## Exercise material
[Start of Attachment]

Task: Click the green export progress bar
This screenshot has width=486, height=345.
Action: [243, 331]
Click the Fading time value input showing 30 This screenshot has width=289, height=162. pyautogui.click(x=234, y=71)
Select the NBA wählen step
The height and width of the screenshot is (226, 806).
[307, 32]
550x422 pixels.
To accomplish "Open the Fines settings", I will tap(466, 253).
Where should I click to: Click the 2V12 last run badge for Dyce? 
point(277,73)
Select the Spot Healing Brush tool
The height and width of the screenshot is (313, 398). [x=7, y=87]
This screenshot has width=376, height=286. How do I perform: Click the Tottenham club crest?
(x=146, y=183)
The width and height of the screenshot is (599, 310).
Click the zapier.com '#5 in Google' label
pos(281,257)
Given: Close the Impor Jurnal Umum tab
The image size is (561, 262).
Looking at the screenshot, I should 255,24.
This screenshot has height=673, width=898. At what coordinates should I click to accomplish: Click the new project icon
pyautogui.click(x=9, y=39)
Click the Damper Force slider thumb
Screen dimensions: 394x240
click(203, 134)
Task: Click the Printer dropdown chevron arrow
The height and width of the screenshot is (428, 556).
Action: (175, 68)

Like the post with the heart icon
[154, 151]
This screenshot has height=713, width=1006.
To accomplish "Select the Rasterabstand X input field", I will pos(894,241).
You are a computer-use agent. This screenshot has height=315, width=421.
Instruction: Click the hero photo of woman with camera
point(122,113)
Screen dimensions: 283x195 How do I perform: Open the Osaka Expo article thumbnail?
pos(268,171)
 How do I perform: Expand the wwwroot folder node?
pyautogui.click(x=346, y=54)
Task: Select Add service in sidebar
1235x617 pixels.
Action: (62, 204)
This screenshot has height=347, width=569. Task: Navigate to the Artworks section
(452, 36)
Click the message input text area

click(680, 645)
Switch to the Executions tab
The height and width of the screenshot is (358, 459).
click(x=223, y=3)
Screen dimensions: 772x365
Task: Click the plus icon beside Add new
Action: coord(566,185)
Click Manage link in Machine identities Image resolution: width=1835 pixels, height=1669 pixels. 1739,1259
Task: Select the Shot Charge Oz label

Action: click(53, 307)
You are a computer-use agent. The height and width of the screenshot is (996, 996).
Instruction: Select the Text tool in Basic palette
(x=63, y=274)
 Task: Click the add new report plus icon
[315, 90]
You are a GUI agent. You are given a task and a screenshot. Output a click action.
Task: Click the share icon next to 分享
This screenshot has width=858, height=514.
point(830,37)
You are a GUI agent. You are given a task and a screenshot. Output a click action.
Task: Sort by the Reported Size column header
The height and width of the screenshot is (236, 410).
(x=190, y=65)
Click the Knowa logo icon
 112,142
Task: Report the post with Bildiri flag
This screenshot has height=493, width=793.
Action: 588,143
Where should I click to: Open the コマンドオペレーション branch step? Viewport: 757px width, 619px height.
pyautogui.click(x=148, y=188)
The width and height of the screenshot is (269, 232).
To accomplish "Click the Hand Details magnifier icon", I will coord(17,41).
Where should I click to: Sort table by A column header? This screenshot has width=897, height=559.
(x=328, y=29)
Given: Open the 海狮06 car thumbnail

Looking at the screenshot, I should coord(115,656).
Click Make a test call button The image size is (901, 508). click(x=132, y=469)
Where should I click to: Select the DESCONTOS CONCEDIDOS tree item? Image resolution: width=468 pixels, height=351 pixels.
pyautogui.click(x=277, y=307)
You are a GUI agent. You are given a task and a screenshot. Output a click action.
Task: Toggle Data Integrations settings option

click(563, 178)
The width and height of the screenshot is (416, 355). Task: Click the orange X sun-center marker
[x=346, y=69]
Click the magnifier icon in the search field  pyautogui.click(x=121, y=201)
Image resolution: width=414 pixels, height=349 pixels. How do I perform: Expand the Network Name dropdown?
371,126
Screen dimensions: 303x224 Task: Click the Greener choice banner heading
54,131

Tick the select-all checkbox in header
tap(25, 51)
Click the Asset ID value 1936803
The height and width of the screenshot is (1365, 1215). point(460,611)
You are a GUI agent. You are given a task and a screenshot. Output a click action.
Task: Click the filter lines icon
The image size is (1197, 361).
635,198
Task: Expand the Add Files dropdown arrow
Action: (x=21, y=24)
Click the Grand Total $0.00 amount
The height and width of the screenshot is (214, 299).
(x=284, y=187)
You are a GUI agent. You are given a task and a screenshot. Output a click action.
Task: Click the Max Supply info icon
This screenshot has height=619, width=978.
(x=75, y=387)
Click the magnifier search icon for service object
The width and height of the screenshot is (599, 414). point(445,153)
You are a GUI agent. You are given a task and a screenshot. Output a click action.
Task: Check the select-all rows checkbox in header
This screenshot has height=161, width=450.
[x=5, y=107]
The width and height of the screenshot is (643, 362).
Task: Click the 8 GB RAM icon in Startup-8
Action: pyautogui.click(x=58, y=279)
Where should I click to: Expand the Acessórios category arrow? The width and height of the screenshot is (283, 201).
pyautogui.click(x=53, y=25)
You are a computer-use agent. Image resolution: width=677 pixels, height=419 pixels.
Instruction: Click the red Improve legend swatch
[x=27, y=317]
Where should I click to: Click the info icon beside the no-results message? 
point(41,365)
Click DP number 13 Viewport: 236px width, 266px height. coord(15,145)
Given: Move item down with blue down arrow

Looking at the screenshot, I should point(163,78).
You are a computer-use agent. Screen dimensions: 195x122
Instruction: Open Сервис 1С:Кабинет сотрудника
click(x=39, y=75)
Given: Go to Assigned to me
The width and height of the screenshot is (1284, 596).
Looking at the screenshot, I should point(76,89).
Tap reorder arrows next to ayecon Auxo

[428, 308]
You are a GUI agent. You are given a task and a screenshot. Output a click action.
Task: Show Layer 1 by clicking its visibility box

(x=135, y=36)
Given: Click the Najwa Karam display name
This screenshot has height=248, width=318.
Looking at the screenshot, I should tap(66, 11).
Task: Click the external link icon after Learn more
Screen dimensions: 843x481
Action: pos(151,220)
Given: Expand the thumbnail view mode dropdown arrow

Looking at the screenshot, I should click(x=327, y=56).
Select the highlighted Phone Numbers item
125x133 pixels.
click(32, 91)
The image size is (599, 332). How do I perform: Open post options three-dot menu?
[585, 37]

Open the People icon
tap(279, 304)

[End of Attachment]

## To do
Retype, in the same exact form, the lines of the material above from the line holding "1235x617 pixels." through the line holding "Task: Click the share icon next to 分享".

## Exercise output
1235x617 pixels.
Action: (62, 204)
This screenshot has height=347, width=569. Task: Navigate to the Artworks section
(452, 36)
Click the message input text area

click(680, 645)
Switch to the Executions tab
The height and width of the screenshot is (358, 459).
click(x=223, y=3)
Screen dimensions: 772x365
Task: Click the plus icon beside Add new
Action: coord(566,185)
Click Manage link in Machine identities Image resolution: width=1835 pixels, height=1669 pixels. 1739,1259
Task: Select the Shot Charge Oz label

Action: click(53, 307)
You are a computer-use agent. The height and width of the screenshot is (996, 996).
Instruction: Select the Text tool in Basic palette
(x=63, y=274)
 Task: Click the add new report plus icon
[315, 90]
You are a GUI agent. You are given a task and a screenshot. Output a click action.
Task: Click the share icon next to 分享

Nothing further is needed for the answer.